Wednesday, April 16, 2014

The Three Clauses That Have Caused Much Mischief

The Founders wanted to bequeath to posterity a straightforward government that inhibited the abuse of power. Their written words remain clear. Certain politicians and judges have skewed their meaning to do what they want, but most of the harm can be attributed to three clauses:
1.         The necessary and proper clause,
2.         The commerce clause, 
3.         And the general welfare clause.

It is nonsensical to assert that the Founders meant for any of these clauses to license general national authority. 

The necessary and proper clause came at the end of Article I, Section 8. It reads, “To make all Laws which shall be necessary and proper for carrying into Execution the foregoing Powers.” The operative word of the clause was foregoing. It was clearly meant to be restricted to the enumerated powers listed just prior to the clause.
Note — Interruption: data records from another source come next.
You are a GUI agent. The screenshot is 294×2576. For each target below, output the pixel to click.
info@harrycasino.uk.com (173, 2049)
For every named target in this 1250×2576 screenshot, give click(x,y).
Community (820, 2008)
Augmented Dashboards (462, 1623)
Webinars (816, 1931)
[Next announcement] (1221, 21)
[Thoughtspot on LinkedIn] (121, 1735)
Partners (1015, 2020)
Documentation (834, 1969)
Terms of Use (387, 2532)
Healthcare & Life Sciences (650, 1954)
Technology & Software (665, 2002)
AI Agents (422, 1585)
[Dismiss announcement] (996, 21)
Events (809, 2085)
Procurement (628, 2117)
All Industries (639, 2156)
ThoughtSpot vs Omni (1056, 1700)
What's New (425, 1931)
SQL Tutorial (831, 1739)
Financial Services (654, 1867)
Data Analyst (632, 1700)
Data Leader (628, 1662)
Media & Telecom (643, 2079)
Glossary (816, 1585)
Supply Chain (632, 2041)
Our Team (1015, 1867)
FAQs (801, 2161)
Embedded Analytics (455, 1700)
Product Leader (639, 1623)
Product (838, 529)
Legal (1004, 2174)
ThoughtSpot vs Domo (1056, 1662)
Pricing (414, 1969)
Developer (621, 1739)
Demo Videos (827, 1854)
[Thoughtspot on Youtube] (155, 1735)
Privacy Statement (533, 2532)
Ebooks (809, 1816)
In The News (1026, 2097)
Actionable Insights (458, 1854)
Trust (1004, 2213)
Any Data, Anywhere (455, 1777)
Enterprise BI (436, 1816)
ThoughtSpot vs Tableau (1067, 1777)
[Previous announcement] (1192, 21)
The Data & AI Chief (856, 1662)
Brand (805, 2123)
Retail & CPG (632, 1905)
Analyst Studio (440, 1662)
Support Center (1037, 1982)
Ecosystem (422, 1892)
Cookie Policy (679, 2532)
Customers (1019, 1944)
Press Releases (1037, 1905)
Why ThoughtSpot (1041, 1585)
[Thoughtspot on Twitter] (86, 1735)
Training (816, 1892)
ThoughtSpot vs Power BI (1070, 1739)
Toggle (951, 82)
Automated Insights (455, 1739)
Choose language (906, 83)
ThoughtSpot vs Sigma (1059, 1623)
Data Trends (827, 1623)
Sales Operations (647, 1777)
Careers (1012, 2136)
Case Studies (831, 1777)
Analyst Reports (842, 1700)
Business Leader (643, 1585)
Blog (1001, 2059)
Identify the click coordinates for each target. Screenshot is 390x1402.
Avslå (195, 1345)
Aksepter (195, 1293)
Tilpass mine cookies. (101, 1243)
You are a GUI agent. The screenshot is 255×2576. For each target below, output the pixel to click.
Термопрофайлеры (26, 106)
To regulate commerce meant the regulation of trade, not the regulation of all economic activity.

The relevant general welfare clause introduces the enumerated powers (Article I, Section 8) and reads, “The Congress shall have Power To lay and collect Taxes, Duties, Imposts and Excises, to pay the Debts and provide for the common Defence and general Welfare of the United States.” This clause is meant to define the national government’s taxing authority. The use of the words general welfare precluded repeating all of the enumerated powers that immediately follow. If the Founders wanted to give Congress unlimited general authority, they would have ended Section 8 right there. (The term general welfare can also be found in the preamble, but the preamble does not bestow powers.)

Joseph Story, who served on the Supreme Court from 1811 to 1845, wrote the following about the necessary and proper clause. “The plain import of the clause is, that congress shall have all the incidental and instrumental powers, necessary and proper to carry into execution all the express powers. It neither enlarges any power specifically granted; nor is it a grant of any new power to congress.”

In Federalist 22, Alexander Hamilton wrote that national supervision of commerce was needed because “the want of it has already operated as a bar to the formation of beneficial treaties with foreign powers, and has given occasions of dissatisfaction between the States.”  The dissatisfaction between the states was caused by state taxes imposed on trade. The commerce clause was meant to give the national government authority over trade treaties with foreign powers and taxes associated with interstate trade. It was never intended to give the national government authority over every aspect of our lives that required the expenditure of money.

As for the general welfare clause, James Madison, the Father of the Constitution, wrote, “With respect to the words general welfare, I have always regarded them as qualified by the details of power connected with them. To take them in a literal and unlimited sense would be a metamorphosis of the Constitution … not contemplated by the creators.”